Dans une escalade de cette pression, le parlement russe a adopté en mars une loi qui permet d'emprisonner jusqu'à 15 ans les journalistes qui diffusent intentionnellement des "fausses" nouvelles sur l'armée russe.

Le 4 mars, Moscou a également coupé l'accès à plusieurs sites Web de médias étrangers, dont la BBC et Voice of America, pour avoir diffusé ce qu'elle considère comme de fausses informations sur sa guerre en Ukraine. À l'époque, VOA et la BBC ont toutes deux fermement démenti cette allégation.

Dès 2017, Poutine a signé une loi qui interdisait l'utilisation des VPN et en 2019, la Russie a menacé de bloquer complètement l'accès à une série de VPN populaires. Malgré cela, les applications ont continué à être utilisées discrètement en Russie.

CRACKDOWN

La demande de VPN en Russie a explosé en mars lorsque Moscou a introduit des restrictions sur certains médias sociaux étrangers, notamment Facebook et Instagram.

La veille de l'interdiction, la demande de VPN a connu un pic de 2 088 % supérieur à la demande moyenne quotidienne de la mi-février, selon les données de la société de surveillance Top10VPN basée à Londres.

"Le besoin de chercher un VPN est apparu avec les blocages sur Instagram, Facebook, Twitter", a déclaré un résident d'Oryol, une ville située à 320 km au sud de Moscou, qui a refusé de donner son nom complet par crainte de représailles.

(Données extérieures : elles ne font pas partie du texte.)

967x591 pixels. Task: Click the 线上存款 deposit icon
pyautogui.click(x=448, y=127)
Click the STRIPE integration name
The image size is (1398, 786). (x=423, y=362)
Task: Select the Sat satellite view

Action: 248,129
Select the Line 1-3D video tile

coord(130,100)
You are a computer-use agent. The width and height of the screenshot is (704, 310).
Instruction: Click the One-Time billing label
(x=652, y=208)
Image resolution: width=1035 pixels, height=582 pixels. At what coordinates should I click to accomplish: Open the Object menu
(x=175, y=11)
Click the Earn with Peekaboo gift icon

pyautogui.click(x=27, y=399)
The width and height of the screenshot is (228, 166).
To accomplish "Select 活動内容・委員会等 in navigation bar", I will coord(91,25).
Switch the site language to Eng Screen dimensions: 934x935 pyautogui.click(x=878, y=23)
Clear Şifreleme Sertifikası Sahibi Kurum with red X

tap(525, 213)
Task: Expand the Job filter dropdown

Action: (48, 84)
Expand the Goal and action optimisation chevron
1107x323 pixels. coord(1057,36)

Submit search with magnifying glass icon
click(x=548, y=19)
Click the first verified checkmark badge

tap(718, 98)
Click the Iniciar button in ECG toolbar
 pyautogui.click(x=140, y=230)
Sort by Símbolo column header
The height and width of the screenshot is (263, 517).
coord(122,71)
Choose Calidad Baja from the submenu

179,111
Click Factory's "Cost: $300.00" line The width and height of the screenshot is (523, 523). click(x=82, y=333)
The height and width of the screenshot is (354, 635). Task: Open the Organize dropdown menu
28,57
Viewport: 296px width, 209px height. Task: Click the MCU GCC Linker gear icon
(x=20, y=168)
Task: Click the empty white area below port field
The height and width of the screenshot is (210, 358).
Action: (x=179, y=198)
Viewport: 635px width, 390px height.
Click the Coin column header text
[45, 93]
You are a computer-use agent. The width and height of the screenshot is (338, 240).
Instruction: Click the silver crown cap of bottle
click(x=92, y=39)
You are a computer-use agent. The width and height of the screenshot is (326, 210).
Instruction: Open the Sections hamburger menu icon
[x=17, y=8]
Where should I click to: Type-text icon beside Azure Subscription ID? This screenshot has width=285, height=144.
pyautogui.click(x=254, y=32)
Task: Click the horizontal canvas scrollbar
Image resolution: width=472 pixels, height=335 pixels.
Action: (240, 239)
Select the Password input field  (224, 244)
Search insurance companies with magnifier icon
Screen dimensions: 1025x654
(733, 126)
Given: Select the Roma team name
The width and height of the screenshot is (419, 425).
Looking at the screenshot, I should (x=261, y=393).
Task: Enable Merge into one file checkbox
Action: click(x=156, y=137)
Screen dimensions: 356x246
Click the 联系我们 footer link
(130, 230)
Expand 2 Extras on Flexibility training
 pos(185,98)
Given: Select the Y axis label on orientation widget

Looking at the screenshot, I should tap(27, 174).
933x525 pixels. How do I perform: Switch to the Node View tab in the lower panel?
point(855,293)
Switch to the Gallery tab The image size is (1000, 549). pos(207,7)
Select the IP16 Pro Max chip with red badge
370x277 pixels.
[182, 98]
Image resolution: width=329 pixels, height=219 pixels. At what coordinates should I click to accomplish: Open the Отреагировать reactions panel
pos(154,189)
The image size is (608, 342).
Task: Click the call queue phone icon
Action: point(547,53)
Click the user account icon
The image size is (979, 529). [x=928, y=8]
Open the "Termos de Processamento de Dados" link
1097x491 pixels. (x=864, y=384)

Il a déclaré que s'il pouvait accéder aux médias sociaux à Moscou, lorsqu'il retournait à Oryol, ils étaient bloqués. "Puis je suis tombé sur Psiphon et, étrangement, cela a fonctionné à la fois à Moscou et à Oryol : aucun pépin ; toujours connecté."

Les autorités de Moscou et d'Oryol n'ont pas répondu aux demandes de commentaires.

Bien que l'intérêt pour les VPN se soit quelque peu calmé récemment, l'utilisation quotidienne est toujours en hausse de 452 % en moyenne par rapport à la semaine précédant le déclenchement de la guerre, selon Simon Migliano, responsable de la recherche chez Top10VPN.

"Nous estimons de manière prudente qu'au moins 6 millions de VPN ont été installés depuis l'invasion", a déclaré Migliano.

La population de la Russie est d'environ 144 millions d'habitants, dont environ 85 % ont accès à Internet, selon les données de la Banque mondiale de 2020.